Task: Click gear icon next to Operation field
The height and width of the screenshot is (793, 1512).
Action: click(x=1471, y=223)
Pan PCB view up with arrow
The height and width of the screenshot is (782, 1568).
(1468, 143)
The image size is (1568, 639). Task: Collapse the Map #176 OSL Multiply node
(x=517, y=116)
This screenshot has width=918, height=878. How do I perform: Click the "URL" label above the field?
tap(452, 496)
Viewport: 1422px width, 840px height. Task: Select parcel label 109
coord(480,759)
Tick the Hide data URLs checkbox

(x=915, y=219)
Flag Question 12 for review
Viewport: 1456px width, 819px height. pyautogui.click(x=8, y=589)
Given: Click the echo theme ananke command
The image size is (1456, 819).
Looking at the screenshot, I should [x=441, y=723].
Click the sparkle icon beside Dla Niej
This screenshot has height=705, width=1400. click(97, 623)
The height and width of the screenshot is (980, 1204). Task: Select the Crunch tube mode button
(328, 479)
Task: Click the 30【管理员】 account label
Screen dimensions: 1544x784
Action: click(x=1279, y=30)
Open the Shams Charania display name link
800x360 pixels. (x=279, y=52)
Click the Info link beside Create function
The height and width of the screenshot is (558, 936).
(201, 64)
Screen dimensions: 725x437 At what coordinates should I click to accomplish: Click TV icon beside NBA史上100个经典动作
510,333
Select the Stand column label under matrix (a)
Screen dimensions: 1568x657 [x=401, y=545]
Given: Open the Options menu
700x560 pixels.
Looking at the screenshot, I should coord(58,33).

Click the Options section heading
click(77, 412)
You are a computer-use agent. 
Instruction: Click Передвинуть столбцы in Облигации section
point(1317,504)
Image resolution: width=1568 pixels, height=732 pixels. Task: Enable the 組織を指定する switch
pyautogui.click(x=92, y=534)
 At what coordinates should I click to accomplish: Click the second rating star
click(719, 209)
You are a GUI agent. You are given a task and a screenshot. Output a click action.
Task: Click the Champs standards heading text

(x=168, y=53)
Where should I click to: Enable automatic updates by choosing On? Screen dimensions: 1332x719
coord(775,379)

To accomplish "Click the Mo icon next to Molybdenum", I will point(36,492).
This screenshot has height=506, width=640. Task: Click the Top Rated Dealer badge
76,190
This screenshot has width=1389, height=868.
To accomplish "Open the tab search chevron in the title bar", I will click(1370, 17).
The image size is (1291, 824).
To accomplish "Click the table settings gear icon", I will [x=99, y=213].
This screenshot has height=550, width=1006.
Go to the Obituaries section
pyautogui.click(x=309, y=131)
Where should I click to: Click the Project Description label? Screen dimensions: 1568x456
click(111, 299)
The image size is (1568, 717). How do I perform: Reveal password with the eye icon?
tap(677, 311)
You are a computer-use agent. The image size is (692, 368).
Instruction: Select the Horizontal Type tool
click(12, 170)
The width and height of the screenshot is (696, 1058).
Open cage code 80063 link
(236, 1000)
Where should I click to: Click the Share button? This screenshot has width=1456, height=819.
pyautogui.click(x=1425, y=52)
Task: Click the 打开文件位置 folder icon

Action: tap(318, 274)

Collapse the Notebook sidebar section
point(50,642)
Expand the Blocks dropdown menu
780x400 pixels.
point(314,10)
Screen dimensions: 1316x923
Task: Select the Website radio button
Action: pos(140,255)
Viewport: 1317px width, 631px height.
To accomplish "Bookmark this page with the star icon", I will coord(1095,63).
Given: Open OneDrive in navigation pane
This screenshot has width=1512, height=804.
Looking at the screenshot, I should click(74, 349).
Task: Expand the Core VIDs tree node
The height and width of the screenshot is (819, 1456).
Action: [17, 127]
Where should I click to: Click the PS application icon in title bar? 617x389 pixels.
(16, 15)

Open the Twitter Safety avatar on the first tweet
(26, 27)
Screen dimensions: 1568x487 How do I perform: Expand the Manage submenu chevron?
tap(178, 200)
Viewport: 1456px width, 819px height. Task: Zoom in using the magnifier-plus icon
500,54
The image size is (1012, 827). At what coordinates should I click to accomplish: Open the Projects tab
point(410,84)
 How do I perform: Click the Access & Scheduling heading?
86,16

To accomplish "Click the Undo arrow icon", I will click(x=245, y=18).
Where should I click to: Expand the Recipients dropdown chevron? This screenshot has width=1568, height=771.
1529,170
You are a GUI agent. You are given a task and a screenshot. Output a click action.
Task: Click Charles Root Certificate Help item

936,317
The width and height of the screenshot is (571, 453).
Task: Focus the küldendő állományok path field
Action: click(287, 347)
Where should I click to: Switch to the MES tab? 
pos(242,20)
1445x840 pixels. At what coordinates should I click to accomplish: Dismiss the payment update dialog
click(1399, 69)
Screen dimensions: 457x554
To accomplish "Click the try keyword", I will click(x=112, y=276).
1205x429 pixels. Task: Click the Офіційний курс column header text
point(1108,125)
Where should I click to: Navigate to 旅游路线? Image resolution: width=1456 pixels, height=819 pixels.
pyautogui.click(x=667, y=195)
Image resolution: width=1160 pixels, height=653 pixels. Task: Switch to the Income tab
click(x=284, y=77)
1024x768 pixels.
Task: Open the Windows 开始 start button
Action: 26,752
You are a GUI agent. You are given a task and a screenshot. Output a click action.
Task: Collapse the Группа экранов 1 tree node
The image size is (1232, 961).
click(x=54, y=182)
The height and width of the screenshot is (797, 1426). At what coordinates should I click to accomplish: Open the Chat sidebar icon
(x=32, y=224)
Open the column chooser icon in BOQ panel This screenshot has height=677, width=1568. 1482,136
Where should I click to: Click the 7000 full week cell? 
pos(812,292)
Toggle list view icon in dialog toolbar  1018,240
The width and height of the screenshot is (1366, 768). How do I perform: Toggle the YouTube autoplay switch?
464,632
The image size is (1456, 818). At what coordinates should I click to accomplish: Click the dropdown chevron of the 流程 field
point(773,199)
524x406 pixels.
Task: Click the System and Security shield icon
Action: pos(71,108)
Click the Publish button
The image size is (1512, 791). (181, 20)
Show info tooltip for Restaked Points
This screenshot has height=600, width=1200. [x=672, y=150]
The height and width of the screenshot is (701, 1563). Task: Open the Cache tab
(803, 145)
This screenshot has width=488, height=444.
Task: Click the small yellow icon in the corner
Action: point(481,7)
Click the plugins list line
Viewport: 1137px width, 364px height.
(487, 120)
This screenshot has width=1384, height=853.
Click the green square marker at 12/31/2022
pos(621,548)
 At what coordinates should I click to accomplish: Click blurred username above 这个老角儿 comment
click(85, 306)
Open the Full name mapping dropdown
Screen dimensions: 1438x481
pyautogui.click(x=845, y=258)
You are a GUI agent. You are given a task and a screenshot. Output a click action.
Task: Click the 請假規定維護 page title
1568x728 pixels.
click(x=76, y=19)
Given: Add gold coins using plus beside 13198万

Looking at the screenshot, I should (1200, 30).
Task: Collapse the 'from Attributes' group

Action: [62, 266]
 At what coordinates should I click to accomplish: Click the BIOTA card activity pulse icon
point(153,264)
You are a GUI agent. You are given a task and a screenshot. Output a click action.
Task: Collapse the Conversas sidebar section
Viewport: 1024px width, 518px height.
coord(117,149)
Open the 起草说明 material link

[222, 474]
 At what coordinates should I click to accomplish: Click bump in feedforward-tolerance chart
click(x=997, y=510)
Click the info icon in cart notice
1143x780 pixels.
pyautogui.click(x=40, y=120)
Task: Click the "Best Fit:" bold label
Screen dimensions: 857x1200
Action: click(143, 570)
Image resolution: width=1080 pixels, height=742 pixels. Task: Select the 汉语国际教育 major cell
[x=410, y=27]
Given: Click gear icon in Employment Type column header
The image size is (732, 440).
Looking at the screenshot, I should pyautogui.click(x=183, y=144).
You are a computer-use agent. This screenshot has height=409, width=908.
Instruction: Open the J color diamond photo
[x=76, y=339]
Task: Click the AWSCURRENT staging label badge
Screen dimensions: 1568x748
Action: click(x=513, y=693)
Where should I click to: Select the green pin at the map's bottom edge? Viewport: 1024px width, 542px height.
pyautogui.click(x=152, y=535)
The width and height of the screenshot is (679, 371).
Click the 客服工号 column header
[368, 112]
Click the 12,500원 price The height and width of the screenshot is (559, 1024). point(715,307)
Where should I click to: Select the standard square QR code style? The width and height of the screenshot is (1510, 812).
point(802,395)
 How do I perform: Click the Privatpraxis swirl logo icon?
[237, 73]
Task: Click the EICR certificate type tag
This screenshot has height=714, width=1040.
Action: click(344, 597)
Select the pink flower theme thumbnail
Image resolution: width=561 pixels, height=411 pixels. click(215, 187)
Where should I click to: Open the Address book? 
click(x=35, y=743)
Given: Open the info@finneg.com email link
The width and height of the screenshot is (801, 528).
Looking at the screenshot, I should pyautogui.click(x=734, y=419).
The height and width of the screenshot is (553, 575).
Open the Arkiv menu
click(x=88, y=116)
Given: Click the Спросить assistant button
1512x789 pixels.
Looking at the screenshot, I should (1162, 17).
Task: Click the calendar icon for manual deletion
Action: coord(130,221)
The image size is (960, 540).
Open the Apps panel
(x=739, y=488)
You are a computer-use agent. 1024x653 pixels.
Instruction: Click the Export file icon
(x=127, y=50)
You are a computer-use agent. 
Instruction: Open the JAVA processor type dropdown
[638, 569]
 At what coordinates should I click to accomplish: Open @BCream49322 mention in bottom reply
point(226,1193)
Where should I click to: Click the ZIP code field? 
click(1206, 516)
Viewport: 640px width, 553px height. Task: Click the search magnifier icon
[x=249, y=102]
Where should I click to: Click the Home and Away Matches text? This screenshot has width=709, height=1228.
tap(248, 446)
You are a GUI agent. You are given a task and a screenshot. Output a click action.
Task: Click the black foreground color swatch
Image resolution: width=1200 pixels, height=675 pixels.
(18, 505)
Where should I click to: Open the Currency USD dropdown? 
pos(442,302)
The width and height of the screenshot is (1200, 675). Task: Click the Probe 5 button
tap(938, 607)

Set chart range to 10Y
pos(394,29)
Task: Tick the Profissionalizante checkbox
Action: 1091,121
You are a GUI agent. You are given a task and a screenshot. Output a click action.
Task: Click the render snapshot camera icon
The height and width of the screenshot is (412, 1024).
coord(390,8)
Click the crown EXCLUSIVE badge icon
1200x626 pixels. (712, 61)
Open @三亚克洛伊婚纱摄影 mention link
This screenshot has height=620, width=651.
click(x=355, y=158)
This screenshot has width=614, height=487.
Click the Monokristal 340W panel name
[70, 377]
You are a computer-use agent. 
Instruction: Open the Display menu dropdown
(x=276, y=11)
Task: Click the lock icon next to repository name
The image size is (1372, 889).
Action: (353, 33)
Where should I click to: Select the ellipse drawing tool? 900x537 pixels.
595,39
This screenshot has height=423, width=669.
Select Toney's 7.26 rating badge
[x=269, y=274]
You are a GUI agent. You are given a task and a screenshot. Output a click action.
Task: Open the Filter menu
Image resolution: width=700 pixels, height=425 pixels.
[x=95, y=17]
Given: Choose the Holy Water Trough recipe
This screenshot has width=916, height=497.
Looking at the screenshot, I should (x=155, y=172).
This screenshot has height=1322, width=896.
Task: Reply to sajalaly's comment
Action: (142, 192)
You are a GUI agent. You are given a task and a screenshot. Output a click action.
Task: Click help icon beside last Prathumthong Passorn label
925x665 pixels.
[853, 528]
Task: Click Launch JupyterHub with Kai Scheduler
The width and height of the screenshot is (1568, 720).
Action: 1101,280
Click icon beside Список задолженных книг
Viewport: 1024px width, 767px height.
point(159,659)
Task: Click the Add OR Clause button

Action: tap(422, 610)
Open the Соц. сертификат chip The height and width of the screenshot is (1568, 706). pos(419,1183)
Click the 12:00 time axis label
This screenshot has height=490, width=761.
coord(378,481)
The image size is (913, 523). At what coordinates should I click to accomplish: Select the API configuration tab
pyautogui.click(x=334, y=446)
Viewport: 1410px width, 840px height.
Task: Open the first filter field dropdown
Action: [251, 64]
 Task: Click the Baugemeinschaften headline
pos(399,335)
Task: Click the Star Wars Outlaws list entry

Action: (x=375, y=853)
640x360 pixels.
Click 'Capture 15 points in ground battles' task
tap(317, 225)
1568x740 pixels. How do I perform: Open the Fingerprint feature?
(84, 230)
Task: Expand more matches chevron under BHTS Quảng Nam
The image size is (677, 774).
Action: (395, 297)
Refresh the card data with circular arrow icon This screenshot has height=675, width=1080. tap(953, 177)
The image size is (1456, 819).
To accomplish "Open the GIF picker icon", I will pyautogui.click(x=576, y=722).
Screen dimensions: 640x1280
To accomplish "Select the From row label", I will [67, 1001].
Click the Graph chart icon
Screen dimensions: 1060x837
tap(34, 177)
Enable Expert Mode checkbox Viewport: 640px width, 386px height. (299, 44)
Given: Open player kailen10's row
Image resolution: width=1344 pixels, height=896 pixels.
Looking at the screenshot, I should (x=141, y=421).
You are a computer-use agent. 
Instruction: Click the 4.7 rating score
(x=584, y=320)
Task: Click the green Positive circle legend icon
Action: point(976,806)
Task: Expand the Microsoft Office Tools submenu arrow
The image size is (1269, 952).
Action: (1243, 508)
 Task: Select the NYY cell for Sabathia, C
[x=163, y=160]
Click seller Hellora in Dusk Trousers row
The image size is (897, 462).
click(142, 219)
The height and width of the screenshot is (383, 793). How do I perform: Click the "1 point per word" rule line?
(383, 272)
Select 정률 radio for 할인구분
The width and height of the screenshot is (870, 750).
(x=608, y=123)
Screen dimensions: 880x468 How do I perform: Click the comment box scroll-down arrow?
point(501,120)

Problem:
Copy the lines from the one with "Screen dimensions: 880x468" through the last line, changing "comment box" to "reply box" and leaving everything else as is.

The output:
Screen dimensions: 880x468 How do I perform: Click the reply box scroll-down arrow?
point(501,120)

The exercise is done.